-- ABOUT THIS TASK --
Write the data out again, exactly as given.

──────── EXTRACTED ENTRIES

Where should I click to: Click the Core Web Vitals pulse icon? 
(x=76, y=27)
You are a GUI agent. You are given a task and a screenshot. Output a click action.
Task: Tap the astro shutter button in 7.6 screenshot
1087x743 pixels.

────────────────

-- SOLUTION TO THIS PROBLEM --
Where should I click to: Click the Core Web Vitals pulse icon? 
(x=76, y=27)
You are a GUI agent. You are given a task and a screenshot. Output a click action.
Task: Tap the astro shutter button in 7.6 screenshot
1087x743 pixels.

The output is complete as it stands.